I had to get the clown off my back.
“I’ve spent too much time on planes,” I told him, cutting in between one ha and another, “I need a shower and a shave and a good ten hours of sleep. Leave a number where I can reach you.”
I had evidently hit the right tone. He scampered. That was just what he did. He left his card and he started to say something but stopped, and then he scampered.
I had the shower and the shave, but instead of the ten hours of sleep I’d mentioned to Hewlitt, I stretched out on the bed and watched the ceiling for twenty minutes. I needed a place to start, and Abel Vaudois seemed promising. He was a Swiss who divided his time between Bangkok and Macao, buying and selling almost anything. We had corresponded a few years earlier when I had written him on behalf of the Latvian Army-in-Exile to inquire into the possibility of running guns into the Baltic States. Vaudois had been very cooperative, and seemed delighted to know of the existence of the Latvian Army-in-Exile, an organization hitherto unknown to him.

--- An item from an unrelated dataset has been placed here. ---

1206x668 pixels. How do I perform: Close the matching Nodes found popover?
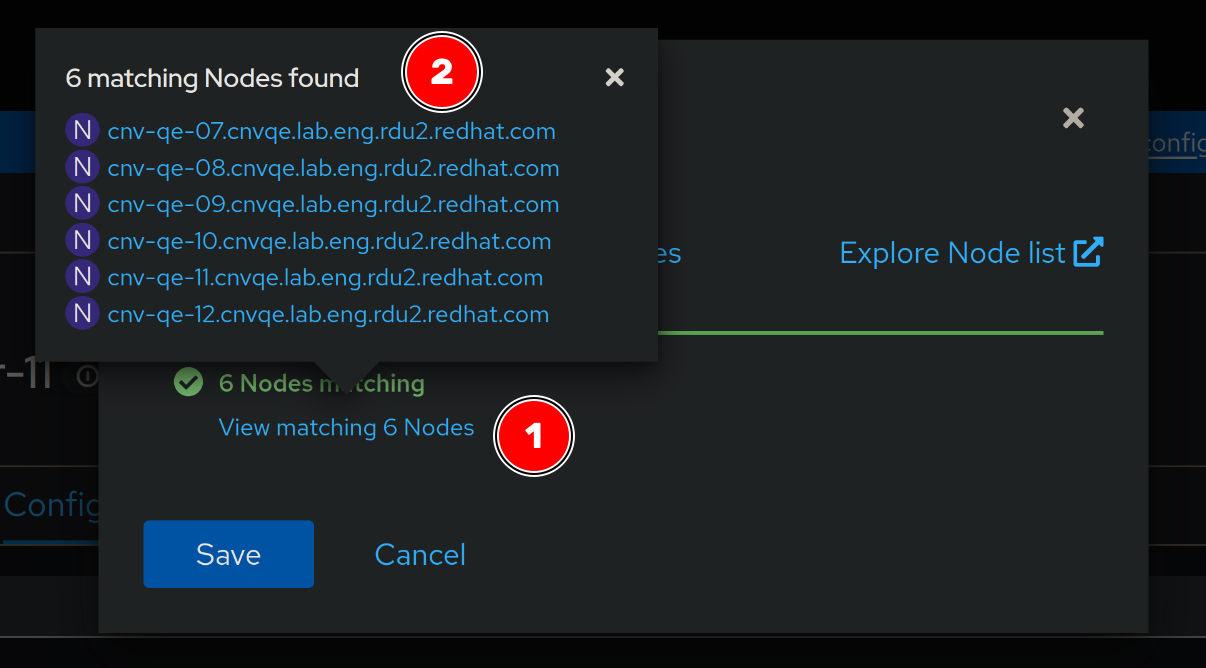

Since then we had exchanged perhaps half a dozen letters, and although I had serious doubts that we would ever launch a revolution in Latvia, I felt I could call on him for information. If anything valuable was stolen anywhere in the Orient, there was a fair chance that he would know something about it.
I put on clean clothes and rode the elevator downstairs to the lobby. Hewlitt was sitting on a lounge chair with the Far East edition of Time on his lap. I got back into the elevator and went back to my room.
This, I thought, would never do. I called room service and asked for a bellhop, and a slim-hipped boy appeared shortly thereafter at my door. “A special favor,” I said, and passed him some Siamese notes. He made them disappear. His smile was eloquent.
“Gill?” he said hopefully. “Yun gill?”
“Just a favor.” In Siamese I explained that there was a gentleman in the lobby whom I rather wished to avoid. Was there, perhaps, a service entrance through which I might leave the hotel?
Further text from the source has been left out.